* [EXERCISE OBJECTIVE]:
Reproduce the material below only from the line with "You are a computer-use" to the line with "Task: Select cell F2 containing 135", both included, keeping each line exact and dropping the pictures.
** TASK INPUTS follows **
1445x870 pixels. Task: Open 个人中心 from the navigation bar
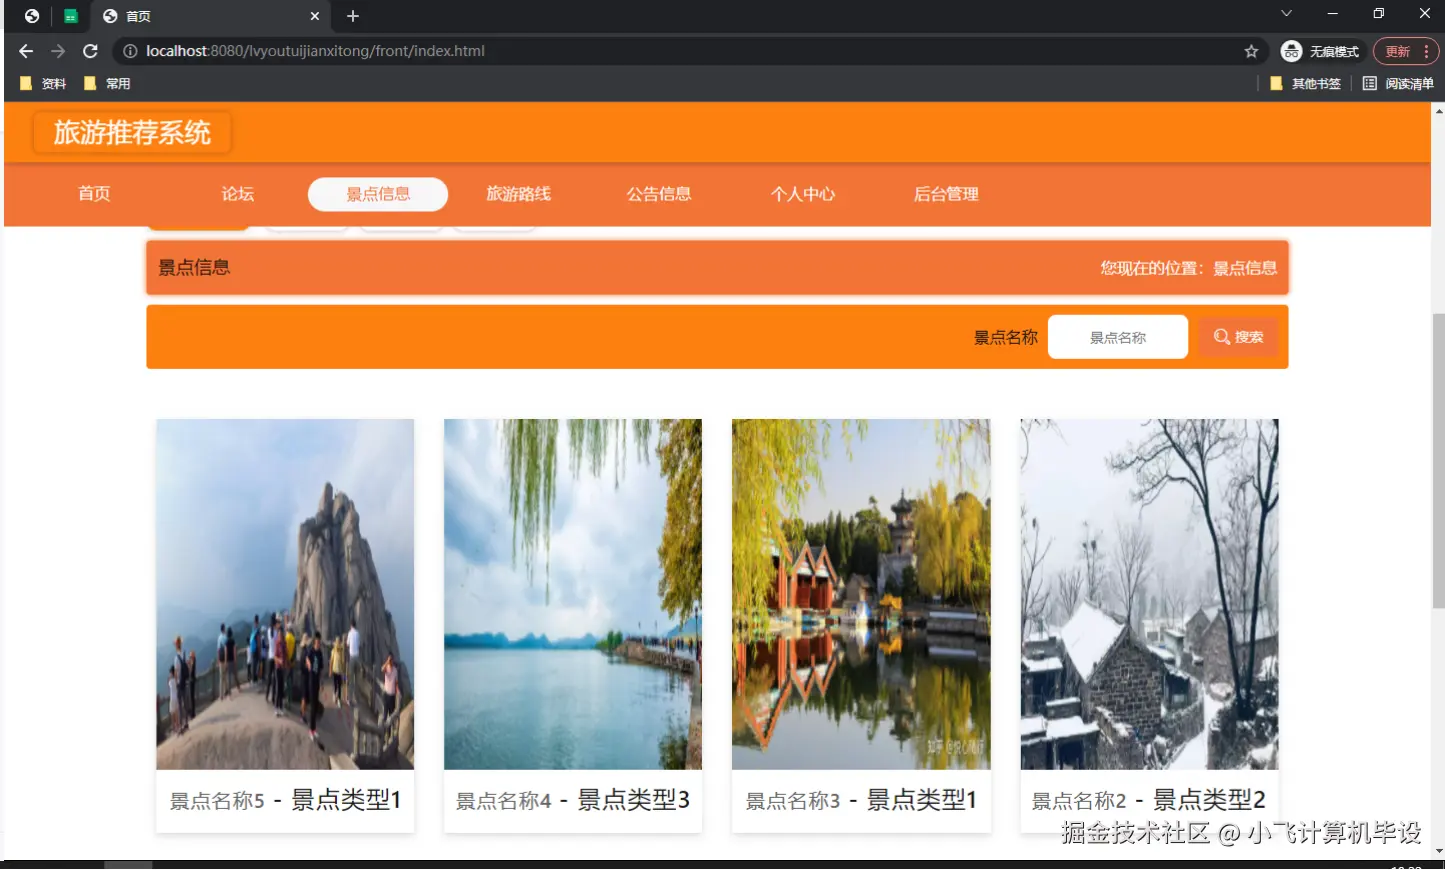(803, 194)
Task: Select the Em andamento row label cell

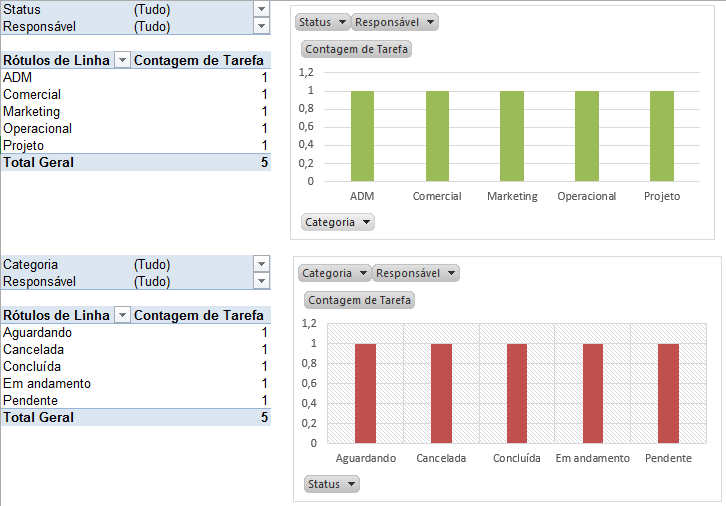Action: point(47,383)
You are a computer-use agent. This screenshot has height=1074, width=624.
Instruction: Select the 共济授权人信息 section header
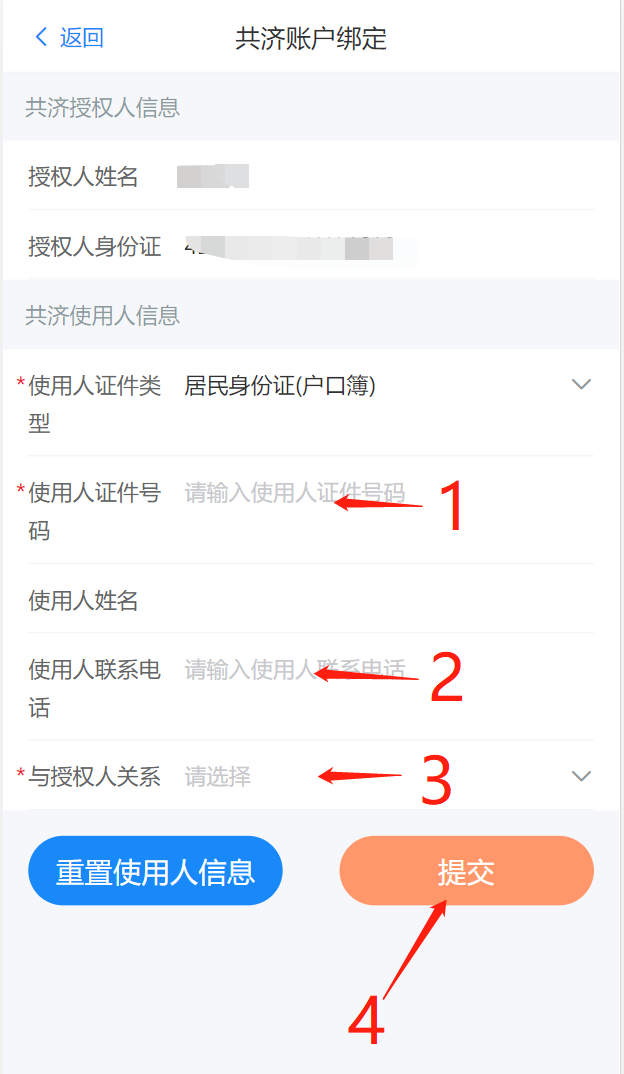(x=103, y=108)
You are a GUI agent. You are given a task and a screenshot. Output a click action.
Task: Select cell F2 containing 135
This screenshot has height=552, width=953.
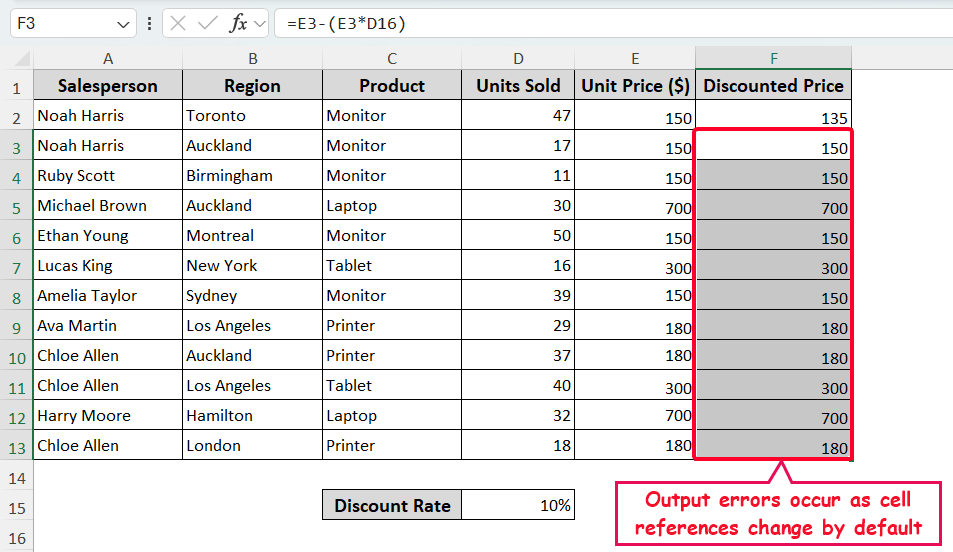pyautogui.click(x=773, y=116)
** End of TASK INPUTS **
** TASK INPUTS follows **
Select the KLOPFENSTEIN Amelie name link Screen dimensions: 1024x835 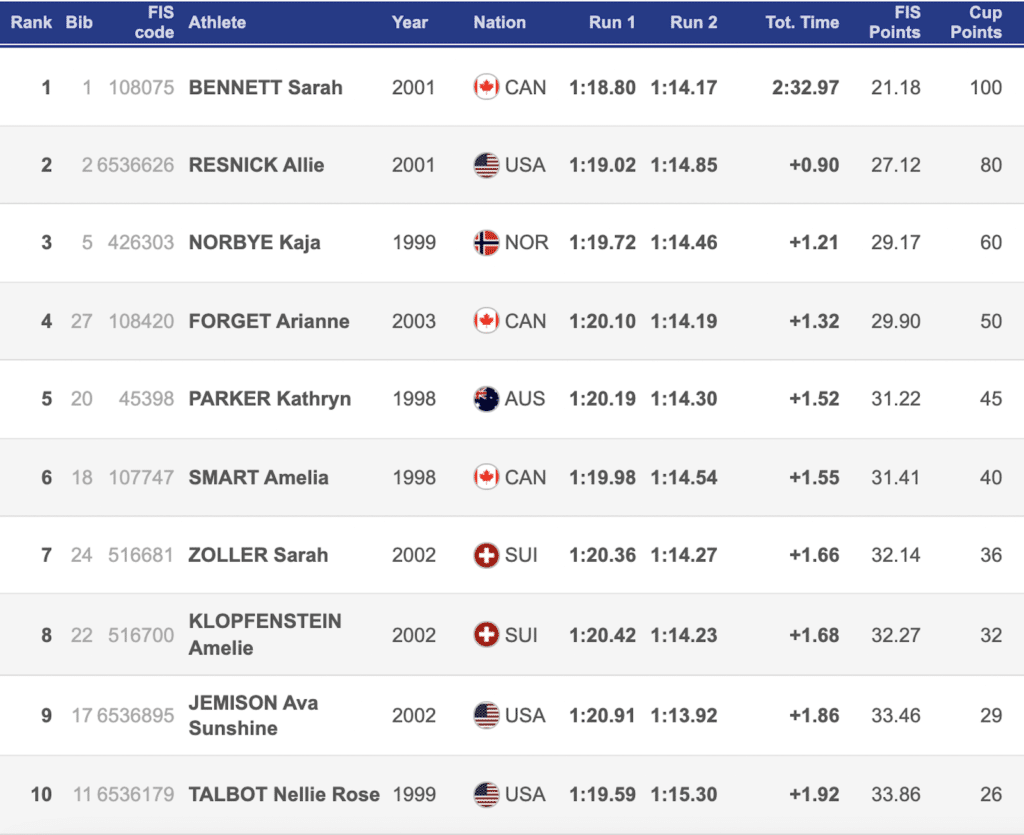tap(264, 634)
** End of TASK INPUTS **
* [SOLVED EXERCISE]:
You are a computer-use agent. This screenshot has height=1074, width=624.
Instruction: Select the 共济授权人信息 section header
(x=103, y=108)
You are a GUI agent. You are given a task and a screenshot. Output a click action.
Task: Select cell F2 containing 135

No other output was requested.